③    国家に頼りすぎることは気候毛沢東主義(より効率が良く平等主義的な気候変動対策を進める中央集権的な独裁国家)に陥るからこそ、コミュニズムが唯一の選択肢なのだ。
④    コミュニティや社会運動がどんどん動けば、政治家もより大きな変化に向けて動くようになる。すると、ボトムアップ型の社会運動と、トップダウン型の政党政治は、お互いの力を最大限に発揮できるようになる。

 これらの言葉に含まれる矛盾と、冒頭に書いた「(政治家は)次の選挙より先のことを考えることができない生き物」だという言葉とを重ねてみれば、著者が政治家や政治をどうしたいのかはやはり非常に分かりにくい。私などは、人間が目の前の欲望に弱すぎるから、それに逆らって気候対策を強行する人が政治をする必要があると思う。

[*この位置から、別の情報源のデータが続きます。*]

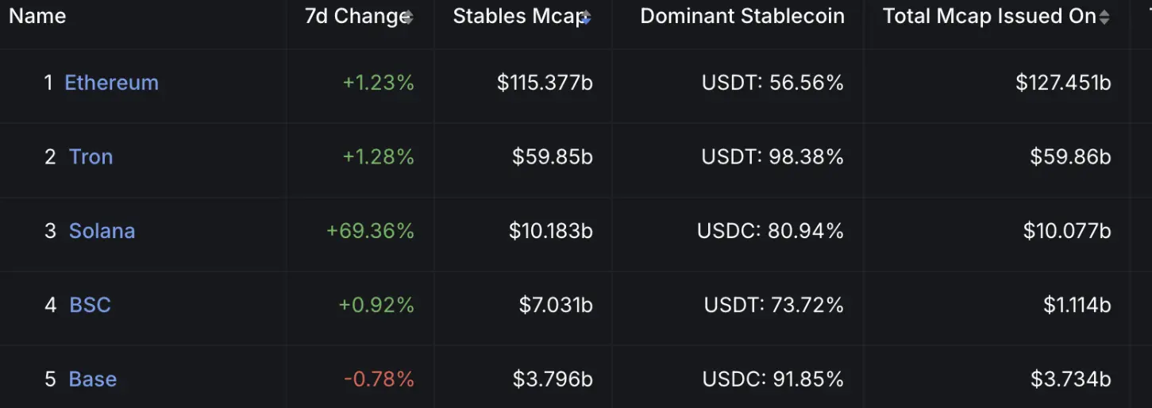Sort by Total Mcap Issued On arrows
Image resolution: width=1152 pixels, height=408 pixels.
1104,17
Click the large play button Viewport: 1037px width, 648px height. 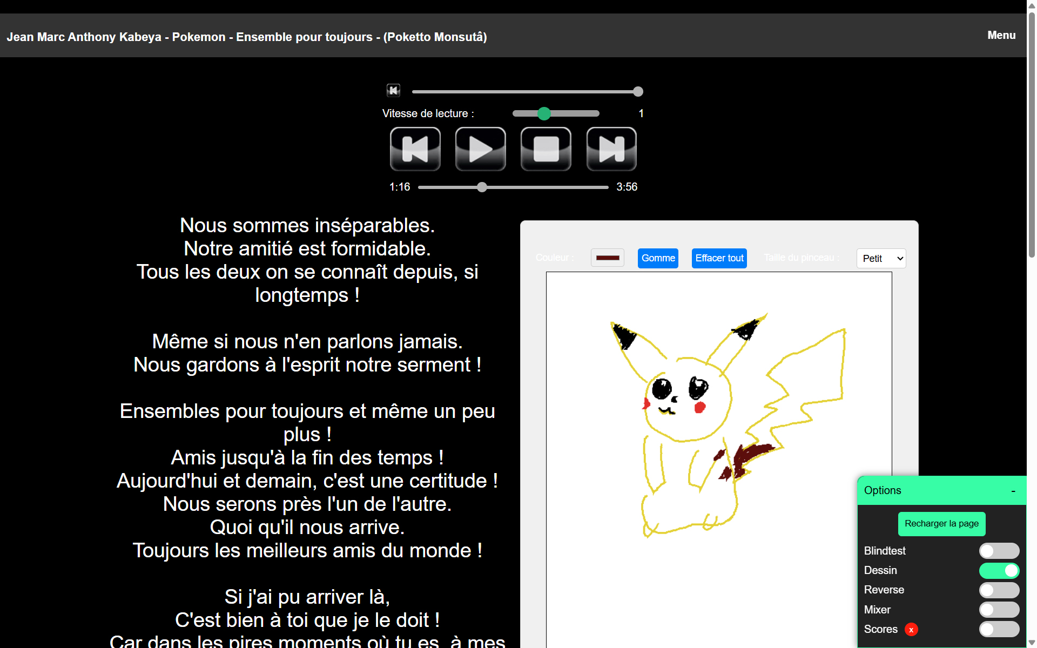pos(480,149)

 そんな人を政治家として選ぶのは、そんな人がそもそも立候補してくれるかどうかという問題もあって非常に難しいのは確かなのだが、それでも、理想的に民主的で環境についての問題意識を構成員が共有できている無数のコミュニティを作ることに比べれば簡単なはずだ。①は、資本主義を必死になって維持しようとするような人を政治家として選ぶな、というだけのことだろう。④は政治家の役割が何だか分からない。③について、そもそも民主的に選挙で選ばれた人による独裁は独裁ではない。みんなの利害が対立し、気候変動対策へ向けてほとんど何もできていない現状を思うと、やむを得ないとして選択するのは「あり」だ。私は著者にぜひ衆議院議員選挙に立候補して欲しいと思う。そして、気候毛沢東主義なのか、それとも民主的なコミュニティ作りなのかは知らないが、脱資本主義を前提として、気候変動対策をリードして欲しい。そうでなければ、この本に書かれているような主張は、若いマルクス経済学者の奇をてらった「評論」でしかない。

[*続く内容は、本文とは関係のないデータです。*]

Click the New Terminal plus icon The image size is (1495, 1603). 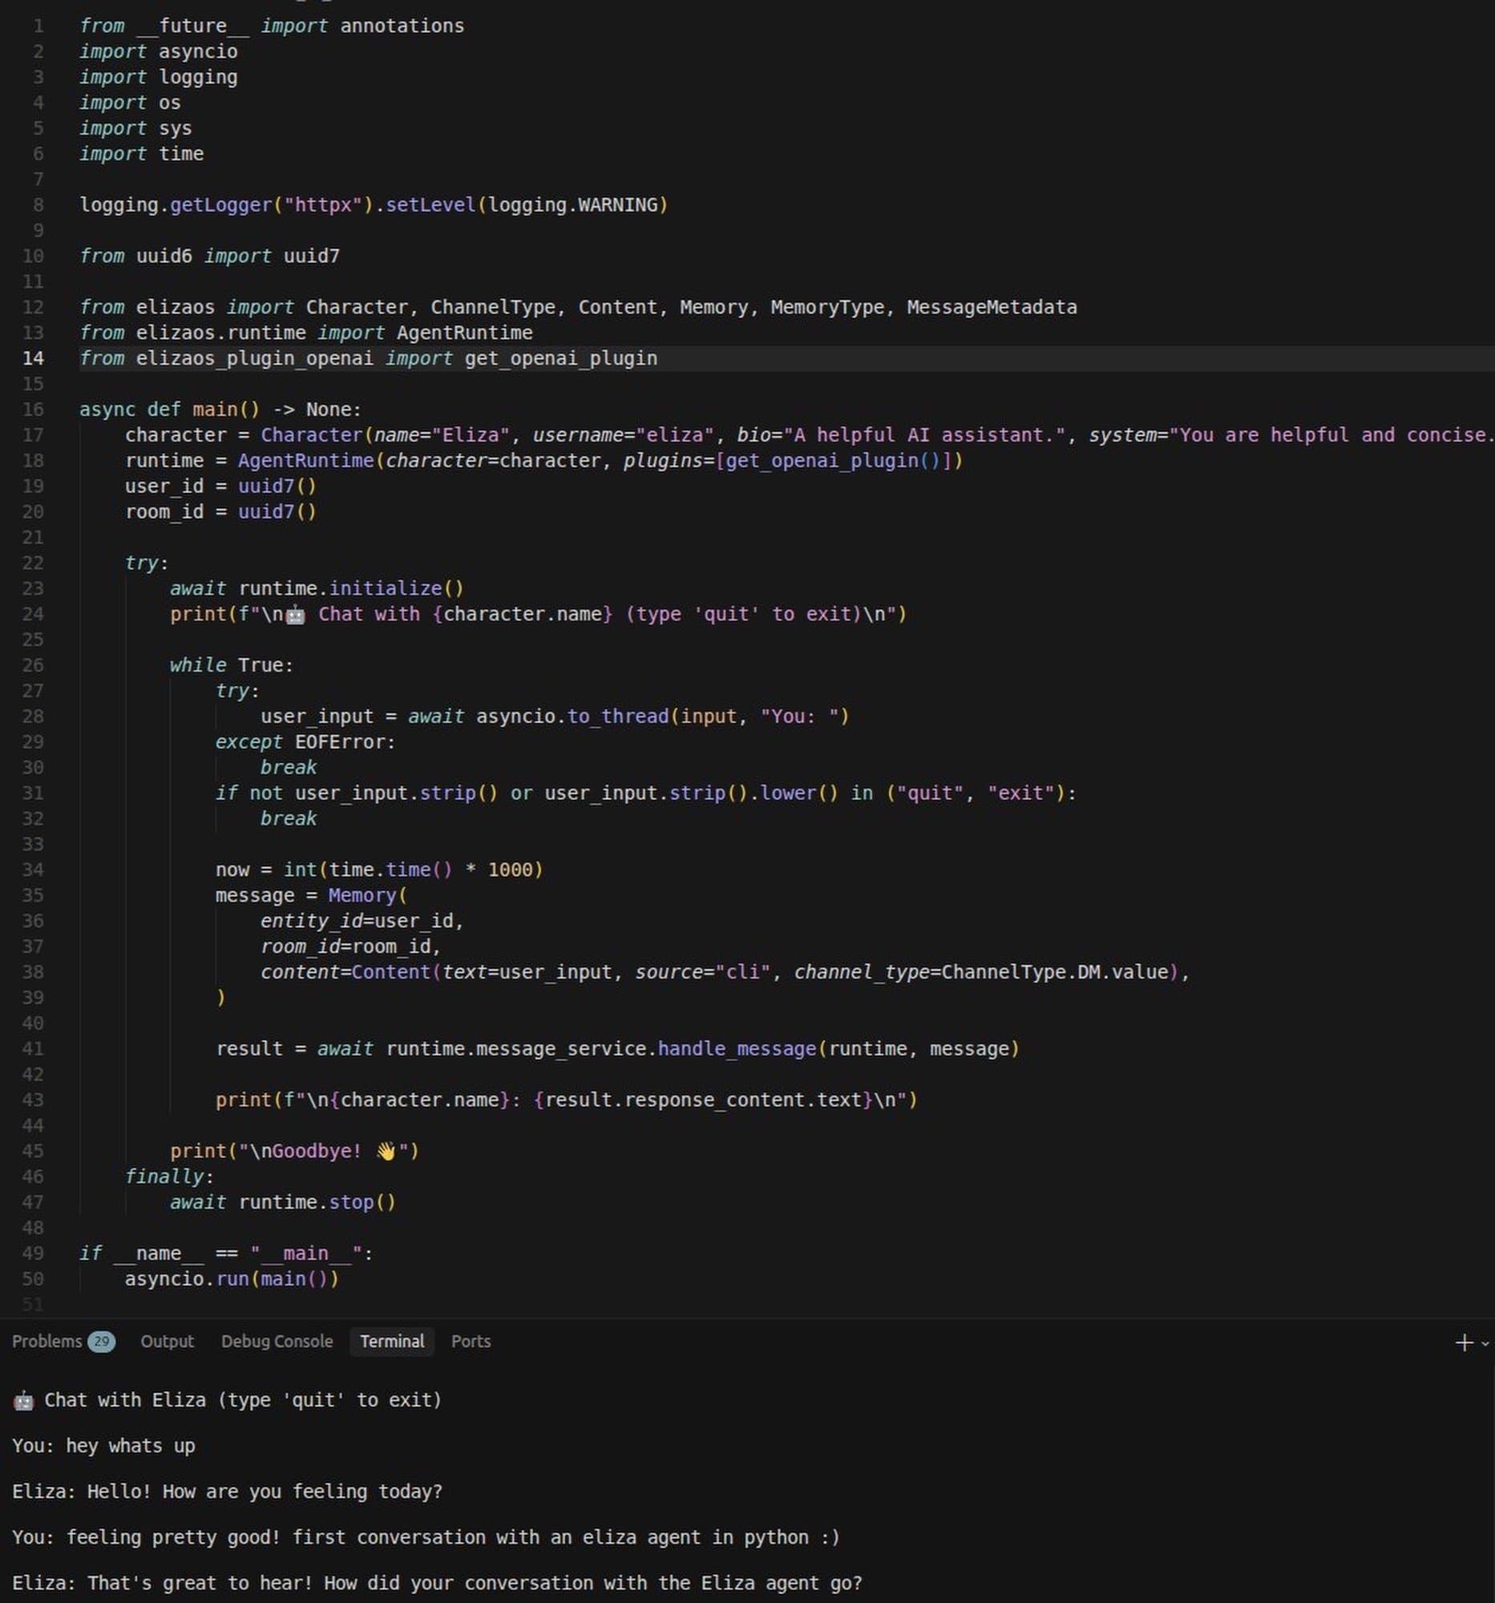[1463, 1342]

 そうこうしているうちに、今月の4日、IPCCが第6次報告書を出した。報告書が出るたびに内容も文言も厳しさを増している。それによれば、産業革命前からの気温上昇を1.5℃に抑えるためには、遅くとも2025年までに温室効果ガスを減少に転じる必要があるという。あと3年だ。絶望的に厳しい。私が見る限り、人はごまかすことばかり考えて、本気で温暖化を解決させようなどとは一切考えていないのだから。

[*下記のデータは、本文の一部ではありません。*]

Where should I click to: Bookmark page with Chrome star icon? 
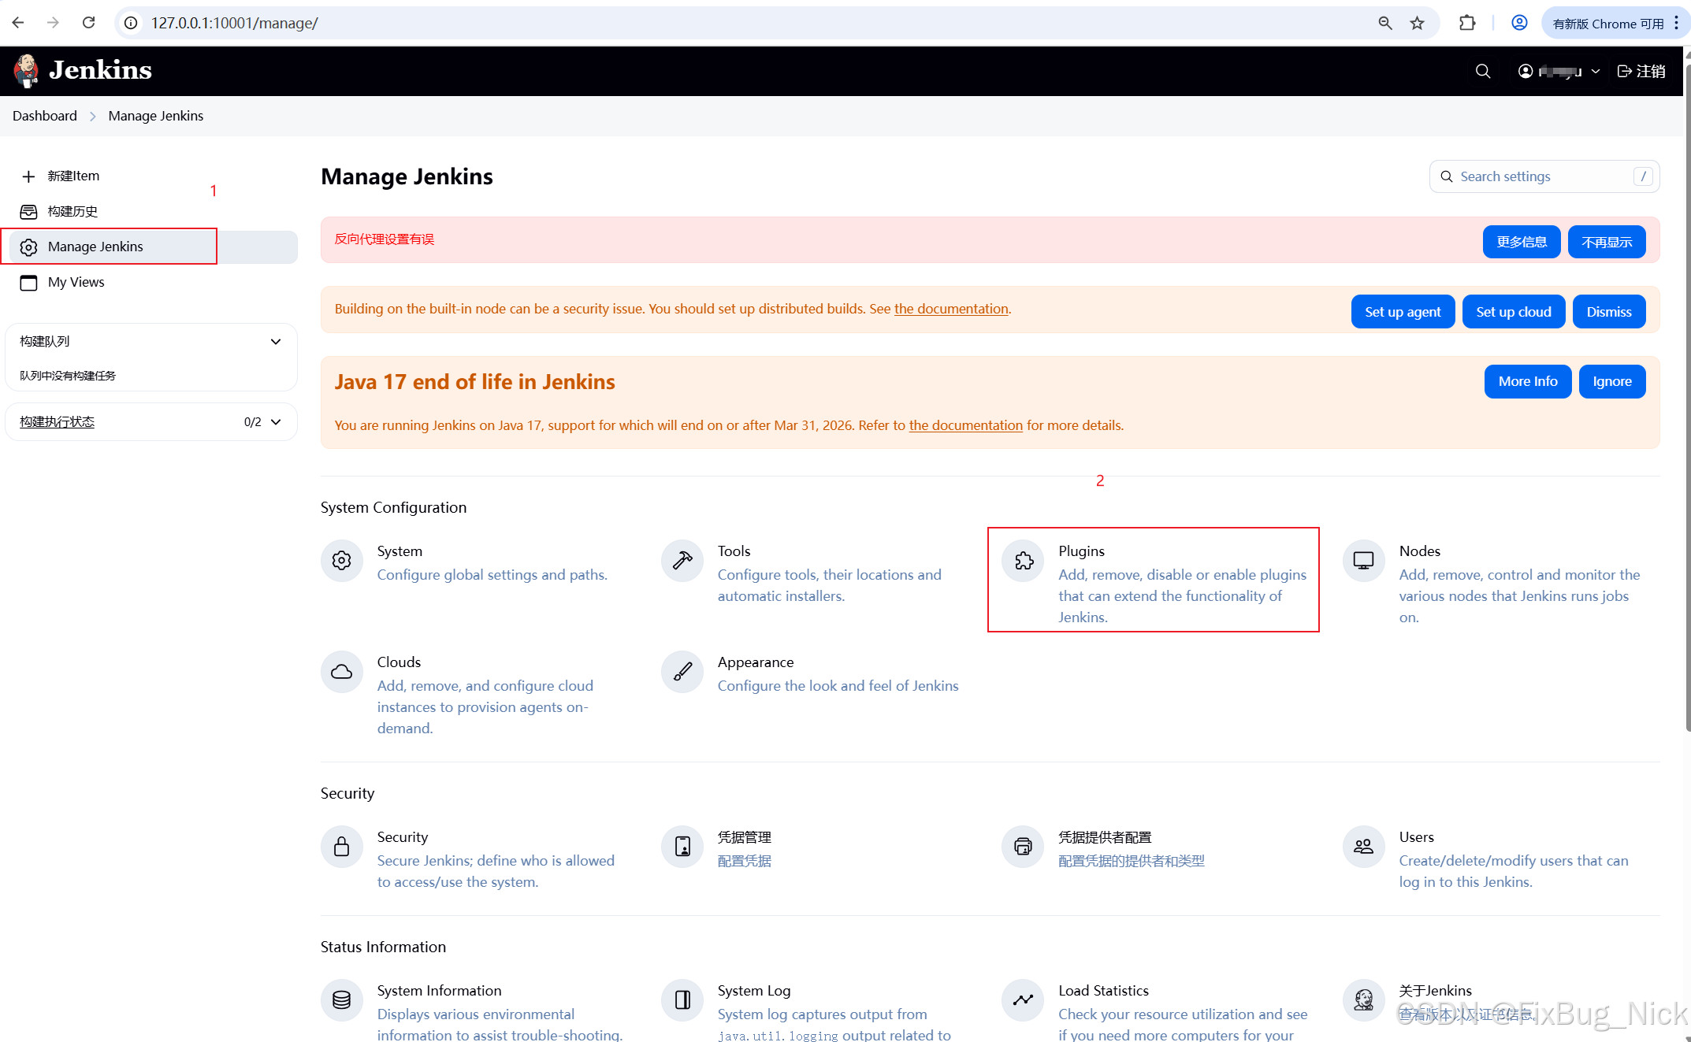1417,23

 いかに今が切羽詰まった状況にあるか、しかも、それは私たち一人一人の生活によって生じているのだ、自分が何もしなくても技術や政治が解決させてくれるなどあり得ない・・・こういったことをもっともっと強く人々に訴えること(=啓蒙)から全ては始まる。政治家が「次の選挙より先のことを考えることができない生き物」であるのは、有権者が「次の選挙より先のことを考えることができない生き物」だからである。その点を肝に銘じなければ。